Task item
Given the entries below, please return each one exactly.

Supplied information
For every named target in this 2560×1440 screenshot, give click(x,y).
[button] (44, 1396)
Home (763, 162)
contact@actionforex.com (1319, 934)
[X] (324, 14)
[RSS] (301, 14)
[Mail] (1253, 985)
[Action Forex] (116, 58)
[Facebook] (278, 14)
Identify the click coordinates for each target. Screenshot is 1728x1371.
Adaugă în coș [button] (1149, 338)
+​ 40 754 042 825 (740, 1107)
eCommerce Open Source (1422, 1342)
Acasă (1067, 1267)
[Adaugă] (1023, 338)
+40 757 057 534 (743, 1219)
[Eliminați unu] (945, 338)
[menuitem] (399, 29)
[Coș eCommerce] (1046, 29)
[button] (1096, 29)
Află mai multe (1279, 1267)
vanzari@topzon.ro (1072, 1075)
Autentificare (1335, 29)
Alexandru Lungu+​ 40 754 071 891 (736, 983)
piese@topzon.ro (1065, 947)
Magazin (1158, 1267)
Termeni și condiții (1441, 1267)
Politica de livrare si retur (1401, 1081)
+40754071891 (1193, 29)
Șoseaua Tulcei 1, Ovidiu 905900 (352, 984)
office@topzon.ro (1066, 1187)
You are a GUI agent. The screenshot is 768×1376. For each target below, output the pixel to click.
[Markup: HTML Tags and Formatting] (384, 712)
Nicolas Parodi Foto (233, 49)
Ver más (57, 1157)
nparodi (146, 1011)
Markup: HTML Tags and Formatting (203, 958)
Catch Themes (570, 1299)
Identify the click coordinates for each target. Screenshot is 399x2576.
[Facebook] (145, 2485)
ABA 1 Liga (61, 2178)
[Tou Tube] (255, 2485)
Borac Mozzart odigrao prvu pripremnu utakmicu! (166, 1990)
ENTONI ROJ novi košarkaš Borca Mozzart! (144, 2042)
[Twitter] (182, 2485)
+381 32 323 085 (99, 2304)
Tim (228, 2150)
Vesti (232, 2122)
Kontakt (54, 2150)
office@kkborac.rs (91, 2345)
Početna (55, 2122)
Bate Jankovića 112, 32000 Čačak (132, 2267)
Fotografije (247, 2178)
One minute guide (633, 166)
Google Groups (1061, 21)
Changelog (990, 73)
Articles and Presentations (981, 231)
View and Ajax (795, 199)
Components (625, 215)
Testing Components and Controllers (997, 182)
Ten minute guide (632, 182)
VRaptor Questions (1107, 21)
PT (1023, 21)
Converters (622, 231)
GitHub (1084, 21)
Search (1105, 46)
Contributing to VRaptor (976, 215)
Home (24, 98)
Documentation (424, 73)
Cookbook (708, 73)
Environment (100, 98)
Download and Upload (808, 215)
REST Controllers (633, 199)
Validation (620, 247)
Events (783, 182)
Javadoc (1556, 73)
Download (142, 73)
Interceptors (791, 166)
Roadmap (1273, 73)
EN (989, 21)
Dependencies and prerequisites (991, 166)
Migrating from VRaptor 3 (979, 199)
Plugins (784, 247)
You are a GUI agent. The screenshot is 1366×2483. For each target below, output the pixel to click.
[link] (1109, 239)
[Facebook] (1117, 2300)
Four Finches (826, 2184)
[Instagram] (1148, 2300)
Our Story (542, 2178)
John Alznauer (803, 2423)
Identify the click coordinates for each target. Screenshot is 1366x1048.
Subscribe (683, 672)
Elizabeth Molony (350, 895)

Finished exercise
For every named target in this 2560×1440 screenshot, give click(x,y).
[button] (44, 1396)
Home (763, 162)
contact@actionforex.com (1319, 934)
[X] (324, 14)
[RSS] (301, 14)
[Mail] (1253, 985)
[Action Forex] (116, 58)
[Facebook] (278, 14)
Identify the click coordinates for each target. Screenshot is 1728x1371.
Adaugă în coș [button] (1149, 338)
+​ 40 754 042 825 (740, 1107)
eCommerce Open Source (1422, 1342)
Acasă (1067, 1267)
[Adaugă] (1023, 338)
+40 757 057 534 (743, 1219)
[Eliminați unu] (945, 338)
[menuitem] (399, 29)
[Coș eCommerce] (1046, 29)
[button] (1096, 29)
Află mai multe (1279, 1267)
vanzari@topzon.ro (1072, 1075)
Autentificare (1335, 29)
Alexandru Lungu+​ 40 754 071 891 (736, 983)
piese@topzon.ro (1065, 947)
Magazin (1158, 1267)
Termeni și condiții (1441, 1267)
Politica de livrare si retur (1401, 1081)
+40754071891 (1193, 29)
Șoseaua Tulcei 1, Ovidiu 905900 (352, 984)
office@topzon.ro (1066, 1187)
You are a GUI agent. The screenshot is 768×1376. For each target below, output the pixel to click.
[Markup: HTML Tags and Formatting] (384, 712)
Nicolas Parodi Foto (233, 49)
Ver más (57, 1157)
nparodi (146, 1011)
Markup: HTML Tags and Formatting (203, 958)
Catch Themes (570, 1299)
Identify the click coordinates for each target. Screenshot is 399x2576.
[Facebook] (145, 2485)
ABA 1 Liga (61, 2178)
[Tou Tube] (255, 2485)
Borac Mozzart odigrao prvu pripremnu utakmicu! (166, 1990)
ENTONI ROJ novi košarkaš Borca Mozzart! (144, 2042)
[Twitter] (182, 2485)
+381 32 323 085 (99, 2304)
Tim (228, 2150)
Vesti (232, 2122)
Kontakt (54, 2150)
office@kkborac.rs (91, 2345)
Početna (55, 2122)
Bate Jankovića 112, 32000 Čačak (132, 2267)
Fotografije (247, 2178)
One minute guide (633, 166)
Google Groups (1061, 21)
Changelog (990, 73)
Articles and Presentations (981, 231)
View and Ajax (795, 199)
Components (625, 215)
Testing Components and Controllers (997, 182)
Ten minute guide (632, 182)
VRaptor Questions (1107, 21)
PT (1023, 21)
Converters (622, 231)
GitHub (1084, 21)
Search (1105, 46)
Contributing to VRaptor (976, 215)
Home (24, 98)
Documentation (424, 73)
Cookbook (708, 73)
Environment (100, 98)
Download and Upload (808, 215)
REST Controllers (633, 199)
Validation (620, 247)
Events (783, 182)
Javadoc (1556, 73)
Download (142, 73)
Interceptors (791, 166)
Roadmap (1273, 73)
EN (989, 21)
Dependencies and prerequisites (991, 166)
Migrating from VRaptor 3 (979, 199)
Plugins (784, 247)
You are a GUI agent. The screenshot is 1366×2483. For each target below, output the pixel to click.
[link] (1109, 239)
[Facebook] (1117, 2300)
Four Finches (826, 2184)
[Instagram] (1148, 2300)
Our Story (542, 2178)
John Alznauer (803, 2423)
Identify the click coordinates for each target. Screenshot is 1366x1048.
Subscribe (683, 672)
Elizabeth Molony (350, 895)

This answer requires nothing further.